Dear friends and followers, the eminent Brian Solis (@briansolis) recently posted an insightful and lengthy analysis of the difference between friends, fans and followers that you might find of interest.
From the blog post:
With every day that passes, brand managers are learning the value of presence in social networks. Depending on where in the world the company is based as well as the prevailing culture of the organization, dictates to what extent new media permeates its fabric. What’s clear however, is that brands are paying attention.
Social media and our understanding of its promise is raw. I’ve always believe that media and ensuing behavior is evolving faster than our ability to master. As such, it relegates us to an important, not menial role of student versus expert.

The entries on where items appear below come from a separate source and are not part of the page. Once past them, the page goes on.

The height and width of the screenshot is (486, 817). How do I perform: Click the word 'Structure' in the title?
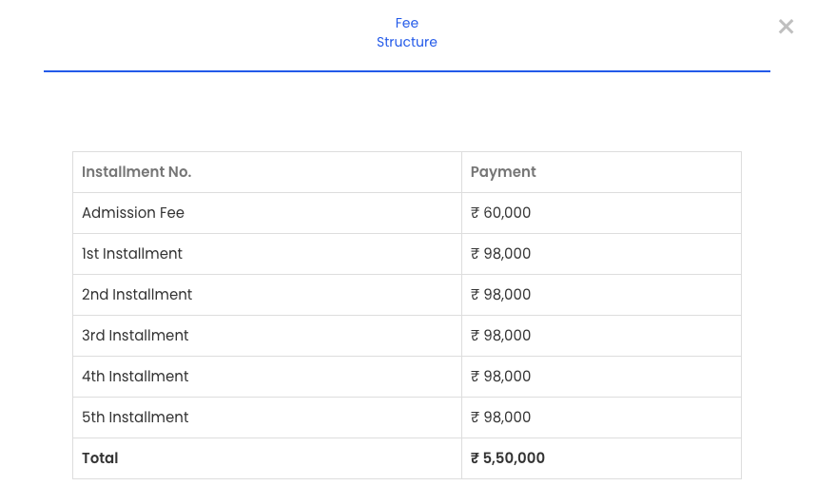click(x=407, y=42)
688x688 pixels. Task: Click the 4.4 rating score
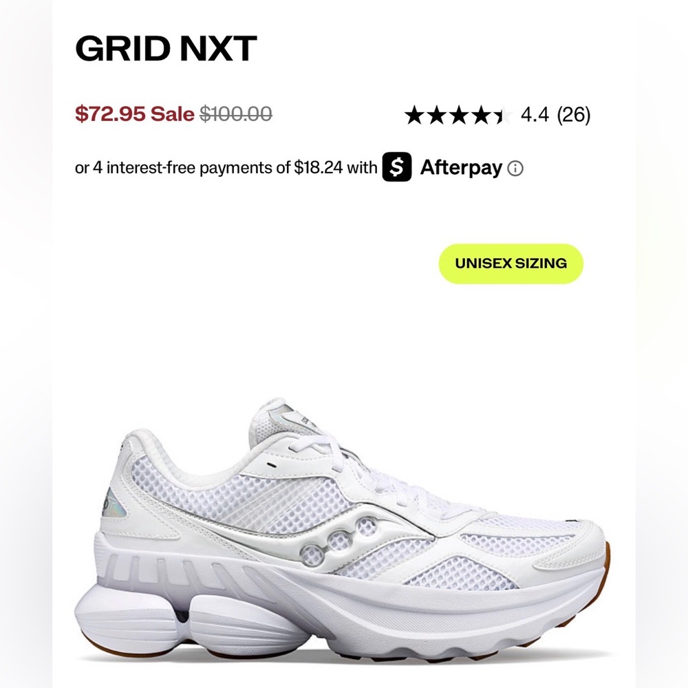[x=535, y=115]
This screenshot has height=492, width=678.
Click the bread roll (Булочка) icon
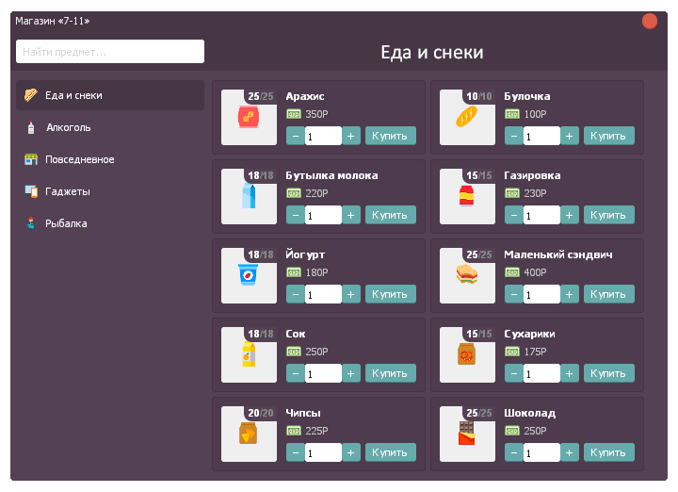click(467, 118)
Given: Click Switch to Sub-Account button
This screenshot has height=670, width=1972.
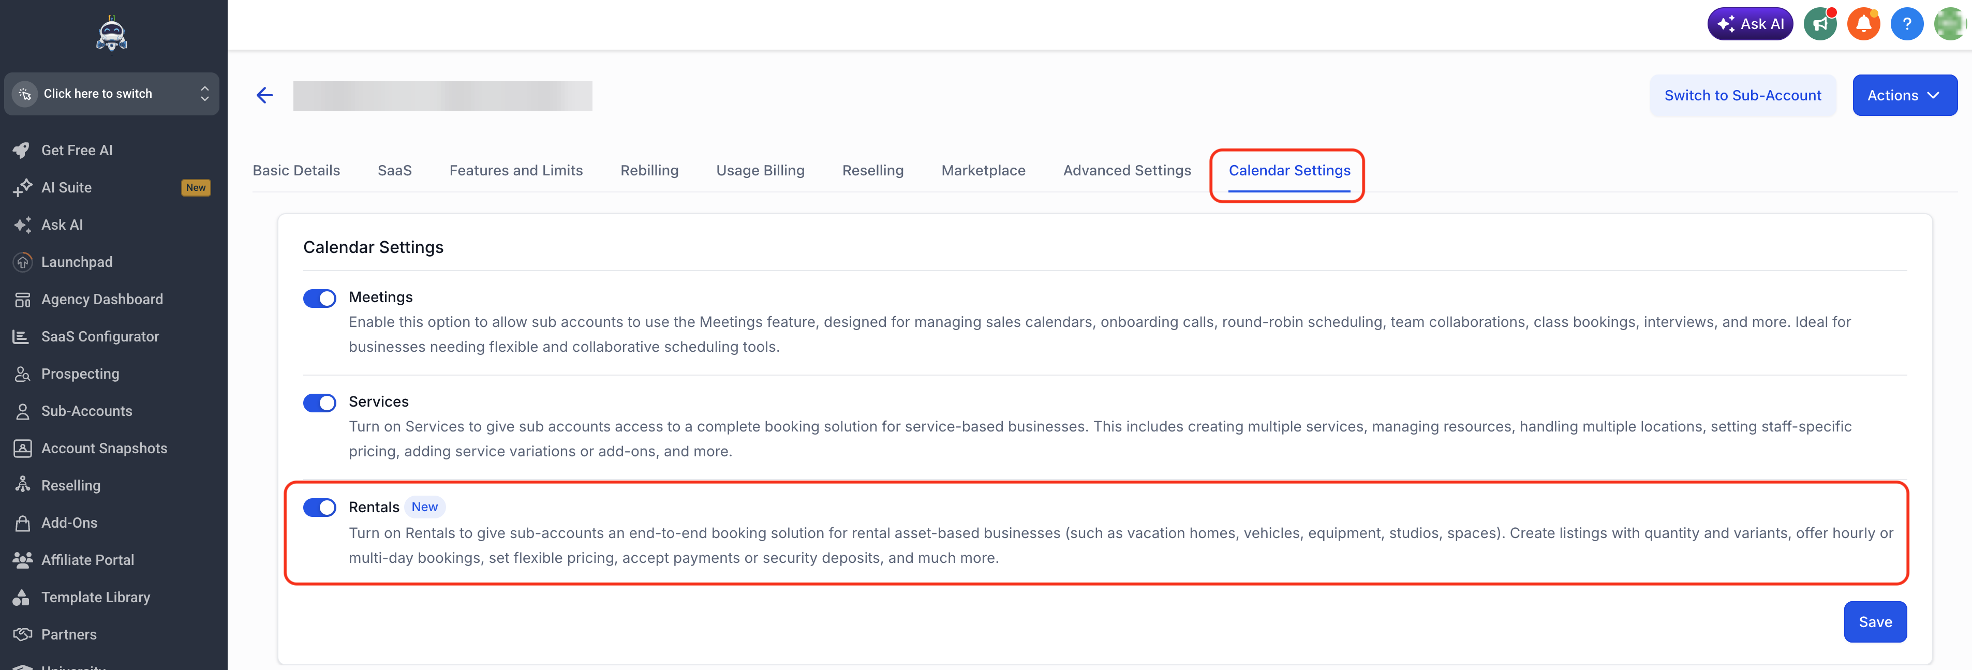Looking at the screenshot, I should [1742, 95].
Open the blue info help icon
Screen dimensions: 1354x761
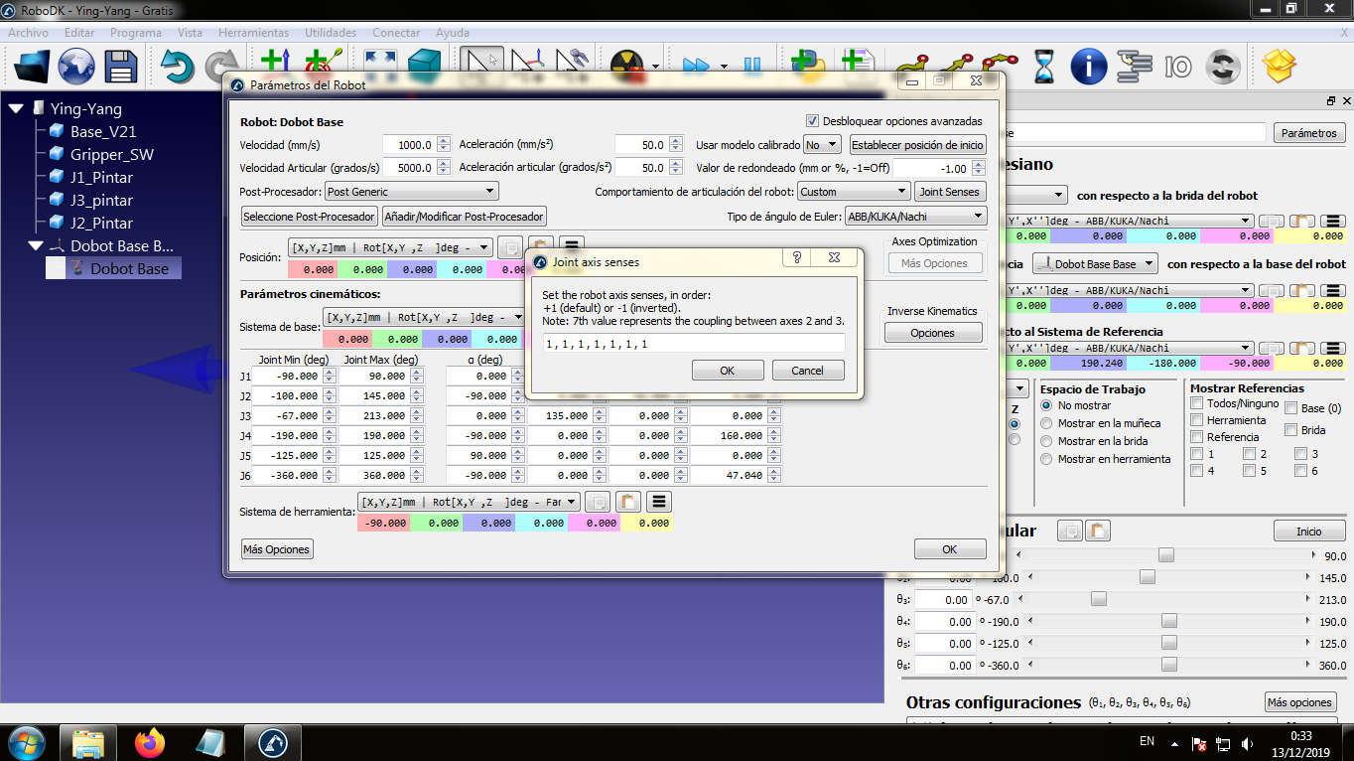(1088, 68)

It starts with how we visualize the opportunity that lies before us in new media. Here we are, years after some of the earliest, successful experimentation with brands in networks such as Facebook, Twitter, and blogs. And yet, many of us still can’t see beyond the idea of trying to reach “an audience” of existing and potential consumers. While in general, there’s nothing wrong with earning an audience. The principle of my statement though, is rooted in the idea that an audience is comprised of people, people who in their own way, are each coming to the relationship with their own personal agenda. As such, we tend to view connections made in social networks quite literally as the 3F’s, friends, fans and followers. With such a narrow view of who we’re trying to reach and why, we limit our effect and value.
There is no one audience. It’s an audience of audiences with audiences and within each are varying roles of the social consumer.